Your task is to write out exactly the lines from the line containing "포스코그룹 뉴스룸 소개 (99, 1396)" through the end of the records, inclusive at both ends.

-=-=-=-=-

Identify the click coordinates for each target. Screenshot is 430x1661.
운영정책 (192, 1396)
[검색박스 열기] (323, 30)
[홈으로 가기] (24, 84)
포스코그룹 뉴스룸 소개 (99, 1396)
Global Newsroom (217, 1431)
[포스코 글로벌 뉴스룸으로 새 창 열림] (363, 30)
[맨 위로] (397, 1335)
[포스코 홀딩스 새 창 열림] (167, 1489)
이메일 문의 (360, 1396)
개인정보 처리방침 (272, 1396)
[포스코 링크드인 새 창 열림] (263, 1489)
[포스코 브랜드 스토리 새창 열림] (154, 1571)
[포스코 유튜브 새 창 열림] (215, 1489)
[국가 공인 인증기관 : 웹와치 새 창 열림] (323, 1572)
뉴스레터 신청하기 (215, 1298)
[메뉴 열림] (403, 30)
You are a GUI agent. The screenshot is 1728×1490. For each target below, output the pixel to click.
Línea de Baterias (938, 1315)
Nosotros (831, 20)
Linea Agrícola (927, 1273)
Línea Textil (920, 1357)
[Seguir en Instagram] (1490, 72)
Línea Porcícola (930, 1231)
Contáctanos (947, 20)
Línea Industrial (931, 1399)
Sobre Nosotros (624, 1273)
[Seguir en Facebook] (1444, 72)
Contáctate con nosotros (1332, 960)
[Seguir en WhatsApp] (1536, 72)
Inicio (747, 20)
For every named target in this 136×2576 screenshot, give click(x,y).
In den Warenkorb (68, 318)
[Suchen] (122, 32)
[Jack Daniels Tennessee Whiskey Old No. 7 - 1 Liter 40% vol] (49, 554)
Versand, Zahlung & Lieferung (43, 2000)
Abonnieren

-=-=-=-=-

**Result of the task**.
포스코그룹 뉴스룸 소개 (99, 1396)
Global Newsroom (217, 1431)
[포스코 글로벌 뉴스룸으로 새 창 열림] (363, 30)
[맨 위로] (397, 1335)
[포스코 홀딩스 새 창 열림] (167, 1489)
이메일 문의 (360, 1396)
개인정보 처리방침 (272, 1396)
[포스코 링크드인 새 창 열림] (263, 1489)
[포스코 브랜드 스토리 새창 열림] (154, 1571)
[포스코 유튜브 새 창 열림] (215, 1489)
[국가 공인 인증기관 : 웹와치 새 창 열림] (323, 1572)
뉴스레터 신청하기 (215, 1298)
[메뉴 열림] (403, 30)
You are a GUI agent. The screenshot is 1728×1490. For each target below, output the pixel to click.
Línea de Baterias (938, 1315)
Nosotros (831, 20)
Linea Agrícola (927, 1273)
Línea Textil (920, 1357)
[Seguir en Instagram] (1490, 72)
Línea Porcícola (930, 1231)
Contáctanos (947, 20)
Línea Industrial (931, 1399)
Sobre Nosotros (624, 1273)
[Seguir en Facebook] (1444, 72)
Contáctate con nosotros (1332, 960)
[Seguir en WhatsApp] (1536, 72)
Inicio (747, 20)
For every named target in this 136×2576 screenshot, give click(x,y).
In den Warenkorb (68, 318)
[Suchen] (122, 32)
[Jack Daniels Tennessee Whiskey Old No. 7 - 1 Liter 40% vol] (49, 554)
Versand, Zahlung & Lieferung (43, 2000)
Abonnieren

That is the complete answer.